How is dysautonomia treated?
Unfortunately, just as there is no generally accepted nomenclature for the dysautonomia syndromes, just as there is no generally accepted set of criteria for diagnosing many forms of dysautonomia, just as there is no general agreement on their causes or on the precise mechanism that produces the autonomic imbalance, so there is no generally accepted approach to treatment. Possibly the most important step in treatment is to find a physician who understands the nature of the problem, is sympathetic toward it (i.e., does not consider you merely a crazy person,) and who is willing to take the prolonged trial-and-error approach that is often necessary in reducing symptoms to a tolerable level.In any case, since the underlying cause of dysautonomia is not known, treatment is largely aimed at controlling symptoms, and not at "curing" the problem.
Non-drug therapies
Physical activity: While most doctors don't realize it, the experiment as to whether restricting physical activity helps dysautonomia was done 100 years ago. The experiment failed. Big time. Thus: maintaining a daily level of physical activity is probably the most important thing people with dysautonomia can do. Some daily level of moderate activity helps to stabilize the autonomic nervous system, and in the long run makes "relapses" of symptoms more rare and of shorter duration. Physical activity may even hasten the day when symptoms go away on their own.Physical therapy and similar "alternative" treatments such as yoga, tai-chi, massage therapy, and stretching therapy have been reported to help as well.

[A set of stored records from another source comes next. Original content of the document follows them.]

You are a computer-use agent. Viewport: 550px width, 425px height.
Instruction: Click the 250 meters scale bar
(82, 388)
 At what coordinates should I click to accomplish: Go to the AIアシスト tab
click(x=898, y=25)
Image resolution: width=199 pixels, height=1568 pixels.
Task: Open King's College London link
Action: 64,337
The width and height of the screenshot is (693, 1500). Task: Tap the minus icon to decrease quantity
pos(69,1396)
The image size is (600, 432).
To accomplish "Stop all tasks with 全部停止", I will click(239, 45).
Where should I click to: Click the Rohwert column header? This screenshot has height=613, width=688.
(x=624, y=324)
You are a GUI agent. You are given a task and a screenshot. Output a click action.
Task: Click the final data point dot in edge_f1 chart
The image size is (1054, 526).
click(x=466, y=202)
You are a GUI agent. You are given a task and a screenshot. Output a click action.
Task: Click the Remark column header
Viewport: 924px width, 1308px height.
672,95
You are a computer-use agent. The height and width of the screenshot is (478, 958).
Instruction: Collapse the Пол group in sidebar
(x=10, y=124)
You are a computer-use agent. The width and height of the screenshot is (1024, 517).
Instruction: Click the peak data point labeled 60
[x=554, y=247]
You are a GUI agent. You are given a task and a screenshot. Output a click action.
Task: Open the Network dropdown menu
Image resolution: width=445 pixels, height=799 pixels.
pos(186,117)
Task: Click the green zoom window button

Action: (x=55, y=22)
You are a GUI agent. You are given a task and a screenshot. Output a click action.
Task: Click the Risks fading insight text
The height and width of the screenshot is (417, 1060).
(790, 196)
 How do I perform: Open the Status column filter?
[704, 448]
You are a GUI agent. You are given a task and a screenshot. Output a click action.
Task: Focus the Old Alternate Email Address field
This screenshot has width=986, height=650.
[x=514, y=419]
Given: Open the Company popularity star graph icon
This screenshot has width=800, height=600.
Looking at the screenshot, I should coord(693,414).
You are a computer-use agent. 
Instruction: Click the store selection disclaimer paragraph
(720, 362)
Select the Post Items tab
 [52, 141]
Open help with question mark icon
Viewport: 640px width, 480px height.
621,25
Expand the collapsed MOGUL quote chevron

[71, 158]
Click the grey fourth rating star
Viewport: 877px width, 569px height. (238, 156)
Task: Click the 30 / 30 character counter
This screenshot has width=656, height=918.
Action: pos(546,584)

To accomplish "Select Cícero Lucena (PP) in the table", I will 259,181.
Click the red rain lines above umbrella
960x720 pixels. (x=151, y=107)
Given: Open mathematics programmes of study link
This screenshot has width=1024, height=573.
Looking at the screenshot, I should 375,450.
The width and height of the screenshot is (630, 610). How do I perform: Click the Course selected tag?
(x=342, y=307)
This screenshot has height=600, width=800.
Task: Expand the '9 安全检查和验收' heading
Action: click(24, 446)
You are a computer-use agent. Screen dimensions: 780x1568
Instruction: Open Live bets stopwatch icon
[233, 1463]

Dietary supplements: Any time a medical condition exists that doctors treat poorly, purveyors of dietary supplements have an open field for pushing their products. Not only do patients feel they may have no better alternative, but also the medical profession, embarrassed by its failure to treat effectively, has little grounds for complaint. Consequently, thousands of unsubstantiated claims have been made about the ability of various vitamins, coenzymes and herbal preparations (all the usual suspects - you know the ones) to relieve the symptoms of dysautonomia. As a member of the embarrassed medical establishment, DrRich can only say - it's your money; try not to spend it on anything that will hurt you.
Drug therapies
A host of pharmaceutical agents have been tried in patients with dysautonomia. Those most commonly felt to be useful include:Tricyclic antidepressants - such as amitriptyline (Elavil,) desipramine (Norpramin,) and nortriptyline (Pamelor) - have been used, in low dosage, to treat several of the dysautonomia syndromes. Selective serotonin reuptake inhibitors (SSRIs) - such as fluoxitine (Prozac) sertraline (Zoloft,) and paroxetine (Paxil) - have also been used to treat these syndromes. When effective, the tricyclics and the SSRIs appear to do more than merely control any depression that might accompany the dysautonomias. There is some evidence that they might help to "re-balance" the autonomic nervous systems in some patients.
Anti-anxiety drugs - such as alprazolam (Xanax) and lorazepam (Ativan) help to control symptoms of anxiety, especially in patients with panic disorder.
Anti-low blood pressure drugs - Fludrocortisone (Florinef) helps prevent the symptoms caused when the blood pressure drops when the patient is upright (a condition called orthostatic hypotension.) Orthostatic hypotension is prominent in vasovagal syncope and in POTS.
Non-steroidal antiinflammatory drugs - Ibuprofen (Motrin, Advil,) and naproxen (Naprosen, Aleve) can help control the pains associated with the dysautonomias, especially fibromyalgia.
It is worth mentioning again that there is no tried and true treatment method that always works in treating patients with dysautonomia. A trial and error approach, requiring the patience of both doctor and patient, is almost always necessary. In the meantime, victims of dysautonomia can try to reassure themselves by remembering two facts. First, dysautonomia usually improves as time goes by. Second, the academic medical community (and the pharmaceutical companies ) have now accepted the dysautonomia syndromes as real, physiological medical conditions. Consequently, a tremendous amount of research is going on to define the precise causes and mechanisms of these conditions, and to devise treatments that are effective more often and to a greater extent than many of the treatments being used today.